> _Try it_
Return the records in full, with every character preserved.

> _Stored items_
'''

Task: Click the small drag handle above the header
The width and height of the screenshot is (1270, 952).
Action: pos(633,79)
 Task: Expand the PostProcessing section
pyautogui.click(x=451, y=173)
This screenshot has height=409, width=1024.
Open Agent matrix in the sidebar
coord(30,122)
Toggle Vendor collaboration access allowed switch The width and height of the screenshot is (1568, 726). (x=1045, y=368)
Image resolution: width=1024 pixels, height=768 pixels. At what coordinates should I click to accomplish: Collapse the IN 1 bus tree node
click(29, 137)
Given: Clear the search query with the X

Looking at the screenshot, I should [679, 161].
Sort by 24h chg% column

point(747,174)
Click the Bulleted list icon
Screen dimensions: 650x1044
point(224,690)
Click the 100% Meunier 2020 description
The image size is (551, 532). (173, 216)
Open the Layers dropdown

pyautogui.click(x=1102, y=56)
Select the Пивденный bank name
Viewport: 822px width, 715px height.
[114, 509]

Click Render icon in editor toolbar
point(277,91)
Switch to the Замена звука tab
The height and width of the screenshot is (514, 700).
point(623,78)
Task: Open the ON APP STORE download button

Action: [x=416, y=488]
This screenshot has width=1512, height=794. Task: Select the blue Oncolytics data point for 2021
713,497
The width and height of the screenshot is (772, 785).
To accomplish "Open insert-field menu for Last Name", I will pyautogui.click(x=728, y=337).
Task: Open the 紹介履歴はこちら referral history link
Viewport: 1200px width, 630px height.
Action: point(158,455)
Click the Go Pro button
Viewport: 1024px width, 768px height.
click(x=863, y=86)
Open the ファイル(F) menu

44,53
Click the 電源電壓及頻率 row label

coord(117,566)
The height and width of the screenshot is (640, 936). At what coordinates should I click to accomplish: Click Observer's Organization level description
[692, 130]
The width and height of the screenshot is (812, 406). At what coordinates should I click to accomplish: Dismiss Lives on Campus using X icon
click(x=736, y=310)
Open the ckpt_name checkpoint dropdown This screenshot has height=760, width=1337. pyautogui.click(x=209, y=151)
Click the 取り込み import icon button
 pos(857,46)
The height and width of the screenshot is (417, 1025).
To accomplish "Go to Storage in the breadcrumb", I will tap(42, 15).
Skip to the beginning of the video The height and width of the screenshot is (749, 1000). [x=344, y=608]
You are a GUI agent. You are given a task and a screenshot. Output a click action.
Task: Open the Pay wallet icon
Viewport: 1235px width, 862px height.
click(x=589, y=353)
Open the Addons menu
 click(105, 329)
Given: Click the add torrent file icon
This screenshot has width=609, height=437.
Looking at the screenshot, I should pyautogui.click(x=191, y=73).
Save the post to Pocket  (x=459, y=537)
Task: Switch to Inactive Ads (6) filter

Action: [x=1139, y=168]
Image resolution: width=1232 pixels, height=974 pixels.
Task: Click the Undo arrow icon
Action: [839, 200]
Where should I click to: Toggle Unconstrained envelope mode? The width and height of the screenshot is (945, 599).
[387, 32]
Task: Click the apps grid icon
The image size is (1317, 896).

'''

> _Expected answer_
Task: Click the small drag handle above the header
The width and height of the screenshot is (1270, 952).
Action: pos(633,79)
 Task: Expand the PostProcessing section
pyautogui.click(x=451, y=173)
This screenshot has height=409, width=1024.
Open Agent matrix in the sidebar
coord(30,122)
Toggle Vendor collaboration access allowed switch The width and height of the screenshot is (1568, 726). (x=1045, y=368)
Image resolution: width=1024 pixels, height=768 pixels. At what coordinates should I click to accomplish: Collapse the IN 1 bus tree node
click(29, 137)
Given: Clear the search query with the X

Looking at the screenshot, I should [679, 161].
Sort by 24h chg% column

point(747,174)
Click the Bulleted list icon
Screen dimensions: 650x1044
point(224,690)
Click the 100% Meunier 2020 description
The image size is (551, 532). (173, 216)
Open the Layers dropdown

pyautogui.click(x=1102, y=56)
Select the Пивденный bank name
Viewport: 822px width, 715px height.
[114, 509]

Click Render icon in editor toolbar
point(277,91)
Switch to the Замена звука tab
The height and width of the screenshot is (514, 700).
point(623,78)
Task: Open the ON APP STORE download button

Action: [x=416, y=488]
This screenshot has width=1512, height=794. Task: Select the blue Oncolytics data point for 2021
713,497
The width and height of the screenshot is (772, 785).
To accomplish "Open insert-field menu for Last Name", I will pyautogui.click(x=728, y=337).
Task: Open the 紹介履歴はこちら referral history link
Viewport: 1200px width, 630px height.
Action: point(158,455)
Click the Go Pro button
Viewport: 1024px width, 768px height.
click(x=863, y=86)
Open the ファイル(F) menu

44,53
Click the 電源電壓及頻率 row label

coord(117,566)
The height and width of the screenshot is (640, 936). At what coordinates should I click to accomplish: Click Observer's Organization level description
[692, 130]
The width and height of the screenshot is (812, 406). At what coordinates should I click to accomplish: Dismiss Lives on Campus using X icon
click(x=736, y=310)
Open the ckpt_name checkpoint dropdown This screenshot has height=760, width=1337. pyautogui.click(x=209, y=151)
Click the 取り込み import icon button
 pos(857,46)
The height and width of the screenshot is (417, 1025).
To accomplish "Go to Storage in the breadcrumb", I will tap(42, 15).
Skip to the beginning of the video The height and width of the screenshot is (749, 1000). [x=344, y=608]
You are a GUI agent. You are given a task and a screenshot. Output a click action.
Task: Open the Pay wallet icon
Viewport: 1235px width, 862px height.
click(x=589, y=353)
Open the Addons menu
 click(105, 329)
Given: Click the add torrent file icon
This screenshot has width=609, height=437.
Looking at the screenshot, I should pyautogui.click(x=191, y=73).
Save the post to Pocket  (x=459, y=537)
Task: Switch to Inactive Ads (6) filter

Action: [x=1139, y=168]
Image resolution: width=1232 pixels, height=974 pixels.
Task: Click the Undo arrow icon
Action: [839, 200]
Where should I click to: Toggle Unconstrained envelope mode? The width and height of the screenshot is (945, 599).
[387, 32]
Task: Click the apps grid icon
The image size is (1317, 896).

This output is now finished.